From Library Journal:
Noted scholar and critic Karl here spreads a wide net to consider Avante-Garde, Modern, and Modernism, and discusses with flair and control these ongoing movements and the aesthetics/cultures they have given us in art, music, literature, science, dance, psychoanalysis, etc. Among the creative innovators he includes are Picasso, Joyce, Stravinsky, Baudelaire, Schoenberg, Kandinsky, Yeats, Faulkner, Woolf, Wagner, Kafka, Pollock, Conrad. Karl's broad thesis is that Modern and Modernism "are characterized by their languages." In painting he finds innovations, dynamic lines, shapes, masses; in music, fresh harmonic sequences, unusual sounds, groupings, progressions; in literature, strikingly new narrative devices.
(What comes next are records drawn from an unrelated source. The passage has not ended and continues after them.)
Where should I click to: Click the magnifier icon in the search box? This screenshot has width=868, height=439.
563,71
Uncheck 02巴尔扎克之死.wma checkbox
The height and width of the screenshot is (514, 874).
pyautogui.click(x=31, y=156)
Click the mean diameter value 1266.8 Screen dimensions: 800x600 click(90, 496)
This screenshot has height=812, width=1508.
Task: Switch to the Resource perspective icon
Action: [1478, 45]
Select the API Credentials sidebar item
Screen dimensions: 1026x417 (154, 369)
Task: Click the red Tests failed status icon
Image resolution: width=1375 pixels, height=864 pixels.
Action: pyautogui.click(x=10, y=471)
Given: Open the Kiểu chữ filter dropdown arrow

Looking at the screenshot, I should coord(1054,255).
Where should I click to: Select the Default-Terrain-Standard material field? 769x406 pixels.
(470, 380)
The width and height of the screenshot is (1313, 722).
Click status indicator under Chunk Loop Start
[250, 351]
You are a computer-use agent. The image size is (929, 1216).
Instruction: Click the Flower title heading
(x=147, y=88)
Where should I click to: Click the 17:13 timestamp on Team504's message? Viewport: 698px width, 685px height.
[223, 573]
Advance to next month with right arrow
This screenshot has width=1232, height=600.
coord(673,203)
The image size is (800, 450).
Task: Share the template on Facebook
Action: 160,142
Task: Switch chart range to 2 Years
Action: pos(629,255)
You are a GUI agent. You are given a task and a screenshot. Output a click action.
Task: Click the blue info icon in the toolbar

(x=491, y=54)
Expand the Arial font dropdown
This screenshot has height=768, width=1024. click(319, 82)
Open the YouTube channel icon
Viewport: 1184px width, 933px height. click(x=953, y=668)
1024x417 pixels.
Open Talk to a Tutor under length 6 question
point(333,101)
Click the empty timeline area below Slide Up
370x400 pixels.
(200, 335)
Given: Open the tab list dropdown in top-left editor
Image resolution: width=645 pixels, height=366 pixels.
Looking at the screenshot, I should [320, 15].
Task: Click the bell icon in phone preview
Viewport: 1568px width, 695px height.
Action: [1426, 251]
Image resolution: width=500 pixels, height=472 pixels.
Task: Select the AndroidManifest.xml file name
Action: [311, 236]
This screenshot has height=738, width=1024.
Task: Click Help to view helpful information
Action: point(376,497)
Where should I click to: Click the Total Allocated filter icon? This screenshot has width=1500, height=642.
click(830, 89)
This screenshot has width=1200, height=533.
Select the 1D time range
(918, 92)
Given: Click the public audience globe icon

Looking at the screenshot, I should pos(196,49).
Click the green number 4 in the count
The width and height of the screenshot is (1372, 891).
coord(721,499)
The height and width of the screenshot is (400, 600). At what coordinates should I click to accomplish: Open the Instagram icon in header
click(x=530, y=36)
This effort to understand Modernism historically is a tour de force . Glenn O. Carey, English Dept., Eastern Kentucky Univ., Richmond
Copyright 1986 Reed Business Information, Inc.
From Publishers Weekly:
Modernist painters, writers, poets and composers are feared, maintains the author of Joseph Conrad: The Three Lives, because their creativity demands a reorientation of feeling and thinking that may threaten social cohesion. PW called this a "brilliant, dense cultural history." Photos.